• _Try it_: Write the listing out again, exactly as it reads below.
=== Section Start ===
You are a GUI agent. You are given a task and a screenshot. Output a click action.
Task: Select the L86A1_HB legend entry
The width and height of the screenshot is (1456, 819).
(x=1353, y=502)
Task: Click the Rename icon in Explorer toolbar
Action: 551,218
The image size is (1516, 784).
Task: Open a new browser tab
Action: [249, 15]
=== Section End ===
• _Answer to this exercise_:
You are a GUI agent. You are given a task and a screenshot. Output a click action.
Task: Select the L86A1_HB legend entry
The width and height of the screenshot is (1456, 819).
(x=1353, y=502)
Task: Click the Rename icon in Explorer toolbar
Action: 551,218
The image size is (1516, 784).
Task: Open a new browser tab
Action: [249, 15]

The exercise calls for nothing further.